### Source text

One thing is for sure, no one wanted to be blamed for this problem.
My first sense of uncertainty was from footage I saw of trucks spreading dis-infectant in the streets of Wuhan during their first lock down. That grainy footage released by a brave soul reminded me of the story my good friend told me about the cleanest city in the world in 1986, Kyiv. He lived there during the Chernobyl accident. Multiple times a day water trucks would wash down the city to send fallen radioactive debris down the sewers. As he said, he never saw a cleaner big city.
In the month of the original world wide lockdown, strangely the power of nature unfolded in front of all our eyes. The Venice canals were now clear, the streets had no garbage on them, homeless were now living in hotel rooms, most of human disturbances in our paths were mitigated and the amazing face of our planet stood out and shined. A new entity was now present everywhere on our planet, the spike protein. In time it proved the actual viral part, not so much.
The month was February, the WHO, no not the band, had already enough information to tell us that this problem was not transmissible and there was nothing to worry about. The situation is under control, no one needs to worry.
In hindsight, they were right. Somewhat.
Politics and politicians now were at the center stage. The ones sitting at home with internet connections were now calling the shots. Ai algorithms and those that “control” them were now the source of information and disinformation.
Who to trust? What to trust? How does trust even work?
The original lockdown was well merited and all kinds of truths and realities were splashed in front of our lives. Many different policies were enacted all around the world. The amount of energy put into research and analytics was mind-boggling.
The initial wave calmed and the destruction was major’ish.
Some super-spreader events caused surges. The surges traumatized those living them and also those witnessing them from far away. What government would ever want to be blamed for causing a surge… none.
In causing a surge, you would lose your job. No one wanted to lose a job if they still had one. Those that still had a job now controlled the future. Those that lost everything became a pawn in a global chess game of chicken.
The internet cancel culture machine was now in full force and everybody was on the chopping block. They stood at home in their echo-chambers biting at the lip looking for someone or something to leash out at in order to feel good about themselves and making the world a better place… least in their own picture of what the world is supposed to be.

######
### Input data

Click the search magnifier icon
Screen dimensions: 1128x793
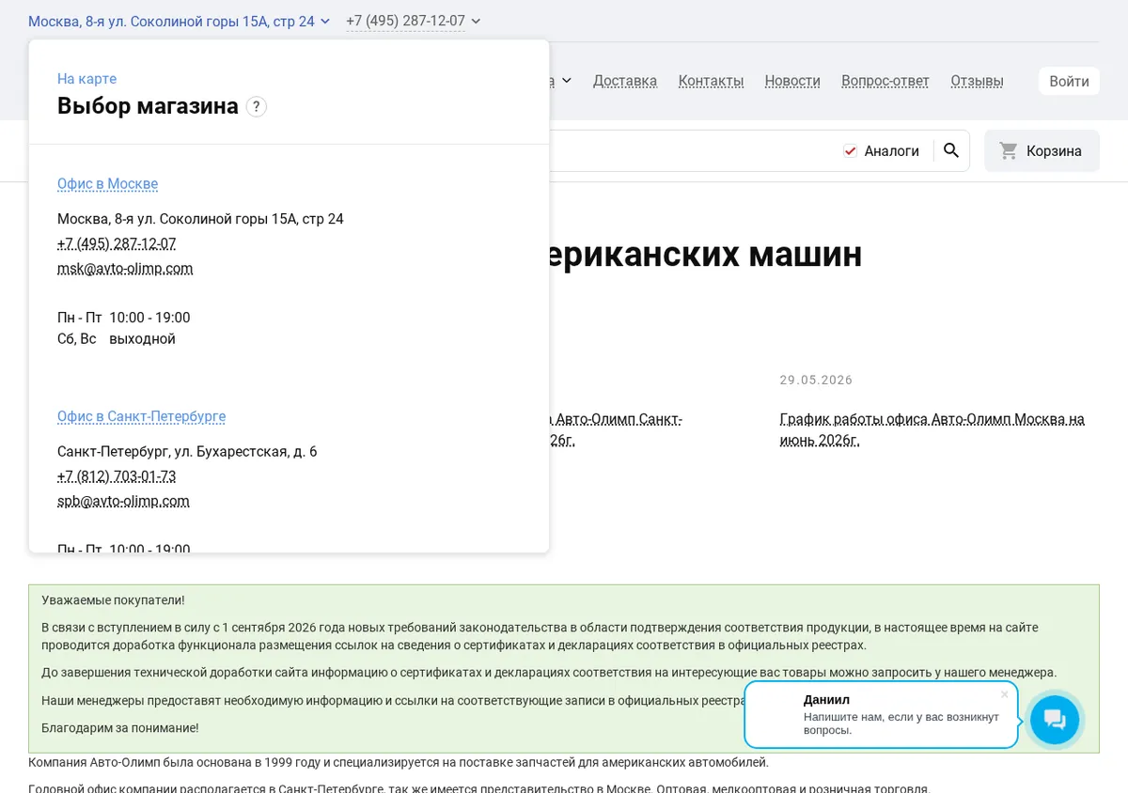click(x=951, y=150)
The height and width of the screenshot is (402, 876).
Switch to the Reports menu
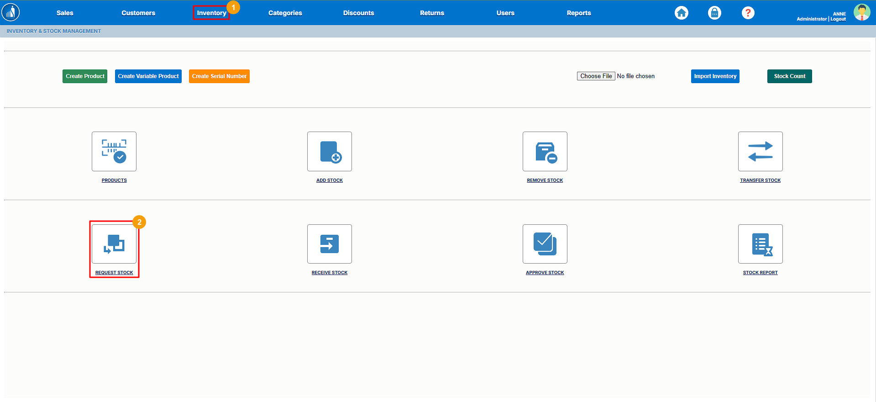pos(578,13)
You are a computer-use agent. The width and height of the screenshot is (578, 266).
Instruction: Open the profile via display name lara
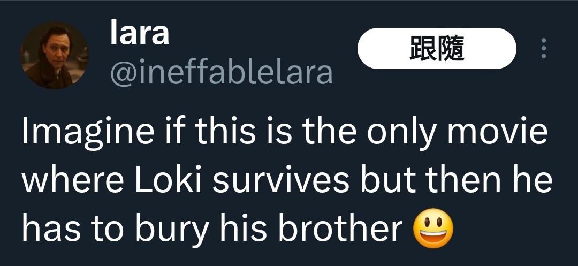click(x=140, y=33)
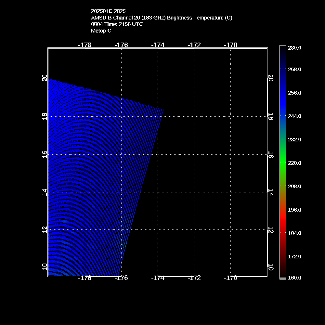
Task: Click the 244.0 colorbar tick label
Action: [x=294, y=116]
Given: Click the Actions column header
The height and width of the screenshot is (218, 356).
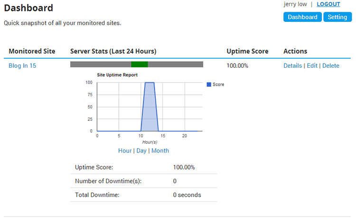Looking at the screenshot, I should 295,51.
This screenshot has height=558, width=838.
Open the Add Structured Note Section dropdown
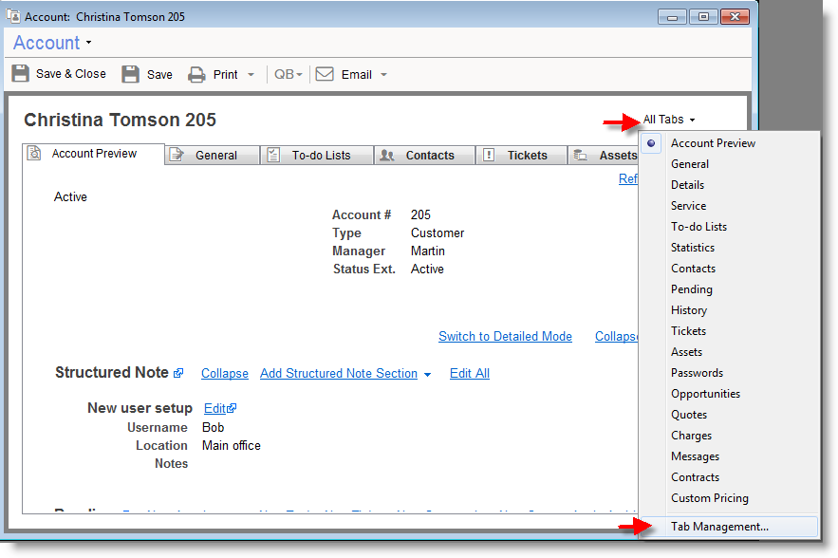[x=427, y=375]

######

Work to be completed
Pick up the essay on the early pandemic lockdown right after its last paragraph and keep writing it.

Output of the task
In order to understand this phenomenon we need to understand echo-chambers, Ai, neural networks and computer algorithms.
Echo-chambers are little communistic group-think organisms. Yes, they are alive, they are little villages populated by people that live far from each other and mostly never see themselves in person. They are dreamy little places led by a strong vocal minority that dictates the message.
Algorithms are the tools that builds these villages by associating like minded people together in order for them to find their community. Their safe space. They morph and present themselves as search results, videos and feeds that group those like minded people together.
Neural networks are the tools that the algorithms use to be able to rapidly give the village inhabitants the things they need or want in order to continue interacting and getting the information or goods that will entertain them.
Ai, notice the non-capitalized initial, is the resulting process of the equation of the previous three tools. It is the overseeing tool generated to continue the existence of the village. Ai leads to the creation and monetization of the sources of information needed to keep the village alive and well… Interaction.
Human nature in practice… digitized human nature in practice.
In my mother tongue there is a word used commonly, J’ai… I have, it is shortened in digital talk to Ai, the present form of the verb to Have. Poetic. Ai. Eye. Eh. ‘e
In a world of 8 billion people, with multi differential sized echo-chambers, the only way to parse information has become a hybrid of government and tech innovations. The algorithmic dance HAS the power, Ai, to warp and change the status quo of its citizens.
Not long ago newspapers and political old boys clubs had the power to charge the echo-chambers. Universities, successful businesses, poets, laborers and mothers produced new claimants to the thrones of echo-chambers. With every generation comes a new form of echo-chamber reality. Lets not forget, every old boy has a mom and wife that calls the shots… Je me Souviens.
Recently, since technological advances in the understanding of the low level laws of what holds the universe together. Call it Galileo Lenses focusing Newtonian mathematics influencing Planck’s realities leading to Einstein’s Infinities and all the marvelous Hagler’s that built our culture with those anchors.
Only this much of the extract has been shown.